The Boston Globe makes a point of noting that the "relatively small number of cases" mentioned by the NYT is in fact two million women. Two million people is a lot of people to invite to a party. But compared to the approximately 120 million women of marriageable age in the USA, "relatively small number of cases" is a completely accurate description.

Yes, that one or two percentage points tips the number of women living with their husband from (approximately) 51% to 49% -- which is the whole point. World War One lasted for only four years, and the social changes set in motion by women going into the workforce are still taking place today. The invasion of Iraq is a few weeks short of four years old, and with no real sign (just a lot of talk) of it coming to an end any time soon. Why is the Boston Globe so resistant to the idea that it too might have social consequences?

Probably because conservatives, by definition, are conservative, and social changes are disturbing and frightening to them.

We can see where the Boston Globe is coming from:

Taken at face value, that's a pretty disquieting statistic. If society is to flourish and perpetuate itself, it must uphold marriage as a social ideal

Oh really? Says who? Does he really think people won't go to work to put bread on the table if they don't have a wedding ring on their finger?

What it looks like to me is that some pundits and journalists, like Peter Smith of Lifesite.net, have found a way of doing investigative journalism that has all the advantages of theft over hard work, with the extra advantage that it isn't illegal.

  1. Start by taking a perfectly responsible, honest, factually-correct newspaper article that discusses facts you disapprove of. Being responsible, it will almost certainly go into details of what facts they are actually talking about: e.g. the NYT story clearly mentions the temporary nature of the separation for women whose husbands are serving in Afghanistan or Iraq, and takes great care not to confuse "living without a husband" from "unmarried".

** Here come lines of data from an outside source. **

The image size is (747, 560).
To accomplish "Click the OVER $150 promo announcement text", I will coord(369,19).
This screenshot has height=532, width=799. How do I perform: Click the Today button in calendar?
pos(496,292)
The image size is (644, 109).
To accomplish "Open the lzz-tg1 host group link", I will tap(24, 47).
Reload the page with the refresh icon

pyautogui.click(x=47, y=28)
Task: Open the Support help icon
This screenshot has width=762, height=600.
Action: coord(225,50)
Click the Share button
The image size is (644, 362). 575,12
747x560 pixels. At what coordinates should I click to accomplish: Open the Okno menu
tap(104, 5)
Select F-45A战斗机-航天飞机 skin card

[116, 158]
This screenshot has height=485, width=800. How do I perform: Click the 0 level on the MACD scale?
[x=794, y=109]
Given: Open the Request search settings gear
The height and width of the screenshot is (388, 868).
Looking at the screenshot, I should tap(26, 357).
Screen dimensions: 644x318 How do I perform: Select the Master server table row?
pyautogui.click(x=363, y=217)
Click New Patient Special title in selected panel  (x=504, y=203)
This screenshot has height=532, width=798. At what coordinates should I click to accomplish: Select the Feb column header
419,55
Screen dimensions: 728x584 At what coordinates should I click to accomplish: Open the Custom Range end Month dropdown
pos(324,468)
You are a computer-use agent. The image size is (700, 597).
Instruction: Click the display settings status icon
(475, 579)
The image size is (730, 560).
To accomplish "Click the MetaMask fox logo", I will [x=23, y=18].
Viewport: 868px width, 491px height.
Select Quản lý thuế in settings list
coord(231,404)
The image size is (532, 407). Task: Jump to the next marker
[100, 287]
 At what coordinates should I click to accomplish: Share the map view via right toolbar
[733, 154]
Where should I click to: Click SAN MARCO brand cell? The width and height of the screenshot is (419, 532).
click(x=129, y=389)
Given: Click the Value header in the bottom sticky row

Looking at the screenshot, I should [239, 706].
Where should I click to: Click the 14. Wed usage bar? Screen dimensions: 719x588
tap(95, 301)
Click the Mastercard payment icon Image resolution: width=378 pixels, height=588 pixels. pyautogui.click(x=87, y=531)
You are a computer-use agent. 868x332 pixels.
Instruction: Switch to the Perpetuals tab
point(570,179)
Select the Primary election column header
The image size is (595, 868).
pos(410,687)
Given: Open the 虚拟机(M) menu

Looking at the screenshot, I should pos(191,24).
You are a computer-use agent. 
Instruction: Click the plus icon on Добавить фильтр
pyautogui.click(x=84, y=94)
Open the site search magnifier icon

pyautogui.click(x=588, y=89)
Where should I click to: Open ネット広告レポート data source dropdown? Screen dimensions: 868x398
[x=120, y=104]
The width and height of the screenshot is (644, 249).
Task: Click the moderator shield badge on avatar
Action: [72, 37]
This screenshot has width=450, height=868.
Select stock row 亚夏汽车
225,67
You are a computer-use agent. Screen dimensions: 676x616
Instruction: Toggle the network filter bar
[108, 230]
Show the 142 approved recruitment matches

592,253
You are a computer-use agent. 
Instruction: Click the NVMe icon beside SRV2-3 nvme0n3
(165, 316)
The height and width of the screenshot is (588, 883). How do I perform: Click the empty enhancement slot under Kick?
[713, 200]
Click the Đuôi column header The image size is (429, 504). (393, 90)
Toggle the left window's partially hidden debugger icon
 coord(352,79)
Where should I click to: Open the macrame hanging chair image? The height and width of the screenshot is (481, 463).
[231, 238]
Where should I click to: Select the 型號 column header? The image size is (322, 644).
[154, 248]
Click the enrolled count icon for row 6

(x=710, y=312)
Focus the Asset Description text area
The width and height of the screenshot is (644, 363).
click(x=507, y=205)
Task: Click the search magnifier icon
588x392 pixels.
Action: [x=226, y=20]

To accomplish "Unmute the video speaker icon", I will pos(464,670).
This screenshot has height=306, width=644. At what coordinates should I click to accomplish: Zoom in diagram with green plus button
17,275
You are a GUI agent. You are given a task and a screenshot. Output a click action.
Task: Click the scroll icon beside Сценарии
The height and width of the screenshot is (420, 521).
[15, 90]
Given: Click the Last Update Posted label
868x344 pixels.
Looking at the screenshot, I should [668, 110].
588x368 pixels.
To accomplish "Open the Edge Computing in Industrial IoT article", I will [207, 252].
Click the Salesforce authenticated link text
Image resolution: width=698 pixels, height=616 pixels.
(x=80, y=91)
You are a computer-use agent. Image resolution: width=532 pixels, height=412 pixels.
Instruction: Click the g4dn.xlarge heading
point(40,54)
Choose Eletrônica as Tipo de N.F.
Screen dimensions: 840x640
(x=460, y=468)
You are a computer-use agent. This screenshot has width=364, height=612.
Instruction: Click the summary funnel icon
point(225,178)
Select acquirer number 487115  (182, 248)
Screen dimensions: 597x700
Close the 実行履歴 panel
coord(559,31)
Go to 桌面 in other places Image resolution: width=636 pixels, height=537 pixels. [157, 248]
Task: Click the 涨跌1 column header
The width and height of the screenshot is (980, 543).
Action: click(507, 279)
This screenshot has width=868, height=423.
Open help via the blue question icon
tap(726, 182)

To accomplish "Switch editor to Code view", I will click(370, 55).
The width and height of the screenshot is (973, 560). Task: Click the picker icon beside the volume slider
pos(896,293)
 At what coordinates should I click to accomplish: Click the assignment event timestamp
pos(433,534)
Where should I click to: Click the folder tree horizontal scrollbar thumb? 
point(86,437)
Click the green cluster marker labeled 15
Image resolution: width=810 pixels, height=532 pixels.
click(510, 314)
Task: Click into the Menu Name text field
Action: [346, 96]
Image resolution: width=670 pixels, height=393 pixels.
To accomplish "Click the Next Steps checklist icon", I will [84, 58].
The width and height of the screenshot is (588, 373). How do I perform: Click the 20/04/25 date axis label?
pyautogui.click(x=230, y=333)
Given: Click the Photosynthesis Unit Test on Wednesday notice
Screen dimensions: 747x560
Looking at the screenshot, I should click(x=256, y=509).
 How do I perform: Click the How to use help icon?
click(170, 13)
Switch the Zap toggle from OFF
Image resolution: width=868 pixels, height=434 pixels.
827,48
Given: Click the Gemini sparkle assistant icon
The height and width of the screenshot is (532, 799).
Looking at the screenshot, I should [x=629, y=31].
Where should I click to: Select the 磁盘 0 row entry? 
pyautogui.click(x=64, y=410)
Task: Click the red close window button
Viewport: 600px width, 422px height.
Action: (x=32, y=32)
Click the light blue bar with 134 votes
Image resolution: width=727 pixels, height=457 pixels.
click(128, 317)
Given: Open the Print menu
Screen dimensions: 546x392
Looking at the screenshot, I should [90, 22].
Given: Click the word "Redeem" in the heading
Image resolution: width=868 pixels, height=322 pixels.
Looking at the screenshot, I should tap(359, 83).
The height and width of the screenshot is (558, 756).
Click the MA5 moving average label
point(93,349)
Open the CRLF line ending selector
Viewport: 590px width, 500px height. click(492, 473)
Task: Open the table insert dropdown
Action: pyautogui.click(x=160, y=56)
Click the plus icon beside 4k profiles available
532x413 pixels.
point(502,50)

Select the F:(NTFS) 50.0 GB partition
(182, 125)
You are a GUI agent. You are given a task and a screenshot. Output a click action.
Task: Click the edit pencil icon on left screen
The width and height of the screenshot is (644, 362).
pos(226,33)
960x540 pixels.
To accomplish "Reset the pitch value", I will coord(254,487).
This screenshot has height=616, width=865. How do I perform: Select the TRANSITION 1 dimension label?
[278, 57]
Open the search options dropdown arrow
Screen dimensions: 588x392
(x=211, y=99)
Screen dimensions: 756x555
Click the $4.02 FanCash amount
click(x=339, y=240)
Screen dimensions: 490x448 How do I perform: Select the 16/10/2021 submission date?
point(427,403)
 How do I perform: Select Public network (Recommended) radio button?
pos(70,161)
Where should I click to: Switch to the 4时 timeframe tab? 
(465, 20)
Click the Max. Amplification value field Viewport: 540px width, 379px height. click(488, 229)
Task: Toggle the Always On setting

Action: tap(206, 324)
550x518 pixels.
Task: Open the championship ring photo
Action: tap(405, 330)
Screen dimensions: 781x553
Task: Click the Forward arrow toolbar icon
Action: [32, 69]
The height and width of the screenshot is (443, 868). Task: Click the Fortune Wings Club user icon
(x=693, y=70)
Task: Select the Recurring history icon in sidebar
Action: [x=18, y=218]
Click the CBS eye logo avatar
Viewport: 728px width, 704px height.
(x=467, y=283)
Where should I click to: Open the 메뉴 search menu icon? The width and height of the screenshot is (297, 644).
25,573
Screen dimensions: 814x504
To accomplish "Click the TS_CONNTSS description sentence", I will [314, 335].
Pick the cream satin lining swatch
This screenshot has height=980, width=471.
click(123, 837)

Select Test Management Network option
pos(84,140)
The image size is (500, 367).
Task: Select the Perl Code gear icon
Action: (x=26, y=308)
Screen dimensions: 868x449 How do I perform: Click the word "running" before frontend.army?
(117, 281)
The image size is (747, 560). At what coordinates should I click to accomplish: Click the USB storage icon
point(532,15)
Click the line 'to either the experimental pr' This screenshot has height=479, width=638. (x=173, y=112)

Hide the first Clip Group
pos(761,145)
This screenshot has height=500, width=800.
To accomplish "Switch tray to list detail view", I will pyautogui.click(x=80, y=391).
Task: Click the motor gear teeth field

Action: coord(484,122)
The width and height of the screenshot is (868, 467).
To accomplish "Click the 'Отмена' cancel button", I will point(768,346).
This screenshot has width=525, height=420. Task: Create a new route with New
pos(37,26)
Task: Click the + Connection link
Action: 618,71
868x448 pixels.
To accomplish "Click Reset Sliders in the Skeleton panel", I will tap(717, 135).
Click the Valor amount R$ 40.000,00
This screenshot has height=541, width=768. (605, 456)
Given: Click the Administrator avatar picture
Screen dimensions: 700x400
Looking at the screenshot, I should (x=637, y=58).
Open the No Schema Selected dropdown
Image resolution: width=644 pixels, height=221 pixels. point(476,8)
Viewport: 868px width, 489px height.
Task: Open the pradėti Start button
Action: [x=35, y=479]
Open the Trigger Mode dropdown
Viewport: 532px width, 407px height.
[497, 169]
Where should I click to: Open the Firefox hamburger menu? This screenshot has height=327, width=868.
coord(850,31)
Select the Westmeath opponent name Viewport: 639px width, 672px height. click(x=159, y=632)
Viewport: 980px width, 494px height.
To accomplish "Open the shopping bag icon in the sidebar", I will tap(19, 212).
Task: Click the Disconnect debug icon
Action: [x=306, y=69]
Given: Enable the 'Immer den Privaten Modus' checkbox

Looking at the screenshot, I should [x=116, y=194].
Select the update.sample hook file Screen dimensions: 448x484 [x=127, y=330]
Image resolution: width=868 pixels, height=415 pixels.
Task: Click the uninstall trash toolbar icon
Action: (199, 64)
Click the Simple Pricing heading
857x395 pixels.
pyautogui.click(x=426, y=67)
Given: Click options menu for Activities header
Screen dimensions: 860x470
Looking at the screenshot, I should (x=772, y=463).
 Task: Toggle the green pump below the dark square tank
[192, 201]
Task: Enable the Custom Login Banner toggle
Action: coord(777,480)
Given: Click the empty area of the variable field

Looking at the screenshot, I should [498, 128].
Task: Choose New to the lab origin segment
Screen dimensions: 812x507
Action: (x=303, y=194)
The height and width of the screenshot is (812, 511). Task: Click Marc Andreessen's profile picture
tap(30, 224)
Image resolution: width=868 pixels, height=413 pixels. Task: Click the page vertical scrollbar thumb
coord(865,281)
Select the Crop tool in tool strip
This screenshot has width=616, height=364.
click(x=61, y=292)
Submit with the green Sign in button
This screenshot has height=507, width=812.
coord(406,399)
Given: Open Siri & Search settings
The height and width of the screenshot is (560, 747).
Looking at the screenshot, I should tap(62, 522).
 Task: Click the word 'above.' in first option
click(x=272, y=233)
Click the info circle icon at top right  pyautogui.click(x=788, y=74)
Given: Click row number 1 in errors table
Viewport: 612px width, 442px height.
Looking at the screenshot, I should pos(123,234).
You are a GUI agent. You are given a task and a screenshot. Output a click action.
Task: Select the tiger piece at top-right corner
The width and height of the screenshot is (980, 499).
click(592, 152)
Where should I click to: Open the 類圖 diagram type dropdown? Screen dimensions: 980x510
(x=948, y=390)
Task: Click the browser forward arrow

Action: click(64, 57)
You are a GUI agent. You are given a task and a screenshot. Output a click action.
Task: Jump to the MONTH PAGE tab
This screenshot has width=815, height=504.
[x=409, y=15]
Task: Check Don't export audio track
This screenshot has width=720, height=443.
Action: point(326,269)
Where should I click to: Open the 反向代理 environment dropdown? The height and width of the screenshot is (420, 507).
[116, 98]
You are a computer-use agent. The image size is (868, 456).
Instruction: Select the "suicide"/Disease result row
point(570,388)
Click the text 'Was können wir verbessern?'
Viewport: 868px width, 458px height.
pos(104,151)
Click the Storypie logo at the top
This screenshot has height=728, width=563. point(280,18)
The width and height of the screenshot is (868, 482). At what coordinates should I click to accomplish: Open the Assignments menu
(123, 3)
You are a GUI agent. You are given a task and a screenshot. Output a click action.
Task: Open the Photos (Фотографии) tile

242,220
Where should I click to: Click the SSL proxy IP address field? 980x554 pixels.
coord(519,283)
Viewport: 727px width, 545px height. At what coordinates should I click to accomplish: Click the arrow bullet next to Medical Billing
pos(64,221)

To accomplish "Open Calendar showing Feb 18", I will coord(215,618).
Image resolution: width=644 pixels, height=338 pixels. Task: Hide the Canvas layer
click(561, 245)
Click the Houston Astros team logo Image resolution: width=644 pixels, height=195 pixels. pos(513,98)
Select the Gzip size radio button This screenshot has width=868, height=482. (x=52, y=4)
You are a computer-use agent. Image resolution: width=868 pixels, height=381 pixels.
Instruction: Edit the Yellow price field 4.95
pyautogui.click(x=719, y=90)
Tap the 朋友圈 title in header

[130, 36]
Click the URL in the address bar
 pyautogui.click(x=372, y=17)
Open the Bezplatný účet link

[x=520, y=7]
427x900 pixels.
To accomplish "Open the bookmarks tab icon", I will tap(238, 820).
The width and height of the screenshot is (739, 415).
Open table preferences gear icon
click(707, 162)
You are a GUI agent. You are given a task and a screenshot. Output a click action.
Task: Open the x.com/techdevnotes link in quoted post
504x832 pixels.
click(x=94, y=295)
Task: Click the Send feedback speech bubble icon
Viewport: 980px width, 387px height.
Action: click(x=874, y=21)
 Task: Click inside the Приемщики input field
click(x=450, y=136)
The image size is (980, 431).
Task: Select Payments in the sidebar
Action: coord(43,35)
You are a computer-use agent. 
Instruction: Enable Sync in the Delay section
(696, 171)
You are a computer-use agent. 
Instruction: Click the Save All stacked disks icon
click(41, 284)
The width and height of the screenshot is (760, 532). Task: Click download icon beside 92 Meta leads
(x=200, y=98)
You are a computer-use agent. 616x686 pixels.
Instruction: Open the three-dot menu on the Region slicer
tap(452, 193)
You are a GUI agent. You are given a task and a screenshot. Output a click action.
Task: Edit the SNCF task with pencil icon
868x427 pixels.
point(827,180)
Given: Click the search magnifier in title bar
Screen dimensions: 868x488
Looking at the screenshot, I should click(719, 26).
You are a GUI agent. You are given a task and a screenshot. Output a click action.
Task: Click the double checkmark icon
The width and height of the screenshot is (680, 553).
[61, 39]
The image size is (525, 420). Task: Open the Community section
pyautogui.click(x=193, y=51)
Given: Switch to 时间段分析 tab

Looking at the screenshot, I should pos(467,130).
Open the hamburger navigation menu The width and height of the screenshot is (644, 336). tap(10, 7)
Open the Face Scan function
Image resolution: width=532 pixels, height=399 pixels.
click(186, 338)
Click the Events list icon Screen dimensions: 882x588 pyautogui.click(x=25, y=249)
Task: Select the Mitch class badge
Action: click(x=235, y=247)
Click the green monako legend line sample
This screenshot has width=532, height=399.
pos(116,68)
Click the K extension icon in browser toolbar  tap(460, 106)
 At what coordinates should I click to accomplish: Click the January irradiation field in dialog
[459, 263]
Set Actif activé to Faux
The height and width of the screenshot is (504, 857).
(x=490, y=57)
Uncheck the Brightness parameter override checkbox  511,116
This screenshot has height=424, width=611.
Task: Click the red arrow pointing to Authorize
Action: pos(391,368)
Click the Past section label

  2. Accuse the authors of the original story of making extreme claims which they never did. It helps if you attack an article in the NYT or other big commercial newspaper -- your "exposé" of their "malpractice" will still be on the Internet years after the NYT has pulled their article off the free list and made it by purchase only.

  3. Support your claims by tossing the article's own honest disclosures back at them. Take care to imply -- but not actually say -- that the original story never mentioned them.

The more honest the journalist, the more information he gives you to accuse him of dishonesty. Why investigate actual dishonest reporting, when it is so much easier to fling mud at honest reporters?